NYSNA nurses at the BronxCare Hospital Center spoke of similar challenges at a rally held one day earlier. The nurses’ contract is set to expire at the end of this year, and safe-staffing is one of the main issues the workers want addressed. But management has canceled all of the upcoming bargaining sessions between the hospital and the union, said Joanne Popotte-Smith, the NYSNA chair at BronxCare. 

“We are working so short-staffed, we leave here worried for our patients.… Administration doesn’t seem to care,” she said. “This hospital cannot survive and provide the quality care for our community if we lose more staff. We need a fair contract with a real plan to hire, retain and respect the people who work for the health care of this community.”

BronxCare did not return a request for comment as of press time.

The nurses also spoke out against a proposal by the hospital to reduce their health-care benefits. Officials including Senator Robert Jackson and Assembly Member Kenny Burgos backed the Bronx nurses at the Nov. 17 rally.

Tammy Steele, who has worked as an ICU nurse at BronxCare for more than two decades, said the hospital’s nurses have felt like they’ve been left high and dry since the start of the pandemic.

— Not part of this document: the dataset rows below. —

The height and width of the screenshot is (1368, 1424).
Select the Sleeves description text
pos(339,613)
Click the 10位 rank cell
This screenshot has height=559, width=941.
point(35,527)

“We are tired of management abusing the idea of nursing as a calling. We are tired of management turning their backs on us when we ask for the pay that we deserve when they’re making money hand over fist,” she said. “Don’t tell us what we want to hear, give us what we deserve.”

NYSNA has long advocated for safe-staffing at hospitals across the state. The union launched a large contract campaign this past August on behalf of 30,000 private and public-sector nurses across the state whose collective-bargaining agreements set to expire in the coming months.